There are many past and present colleagues at ABC News who contributed in various ways to this book: Ben Sherwood, Diane Sawyer, James Goldston, Barbara Walters, David Muir, George Stephanopoulos, Bill Weir, Chris Cuomo, Dr. Richard Besser, Jake Tapper, David Wright, Bob and Lee Woodruff, Jeffrey Schneider, Alyssa Apple, Julie Townsend, Barbara Fedida, Felicia Biberica, Almin Karamehmedovic, Jeanmarie Condon, Bianna Golodryga, Ron Claiborne, Ginger Zee, Sara Haines, John Ferracane, Tracey Marx, Cynthia McFadden, Dan Abrams, Alfonso Pena, Diane Mendez, Nick Capote, Miguel Sancho, Beau Beyerle, Wendy Fisher, David Reiter, Joe Ruffolo, Simone Swink, Andrew Springer, and Jon Meyersohn.

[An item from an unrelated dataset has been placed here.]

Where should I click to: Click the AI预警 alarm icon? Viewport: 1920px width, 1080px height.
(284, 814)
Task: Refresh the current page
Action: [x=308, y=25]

A few personal friends I’d like to mention who also hooked me up along the way: Willie Mack, Josh Abramson, Jason Harris, Jason Hammel, Kori Gardiner, Meg Thompson, Stephan Walter, and Kaiama Glover.
In the book, I borrowed or modified some lovely turns of phrase from several authors I admire: Gary Shteyngart seems to have invented the word blightscape in The Russian Debutante’s Handbook; Benjamin Kunkel writes about “reality . . . gathering in the corners of the room” in an ecstasy scene in Indecision; Ben Sherwood uses the term “honeyed light” in The Survivors Club.
Finally, to Jay and Nancy Lee Harris, the two truly indispensable “causes and conditions” (to use some Buddhist phraseology) for this book. This seems like a good place to note, for the record, something my dad recently said that surprised me: the “price of security is insecurity” line was not, in fact, his personal motto, but instead something he concocted to make his anxious young son feel better about worrying so much. So apparently, the advice was not strategic, but rather compassionate. It only took me four decades to figure out how to put it to use wisely. Thanks to both of you for being as close to perfect as parents could possibly be, for letting me write about you honestly, and for not freaking out when I finally told you (nearly a decade after the fact) about the whole drug thing. Also, I forgive you for sending me to that yoga class.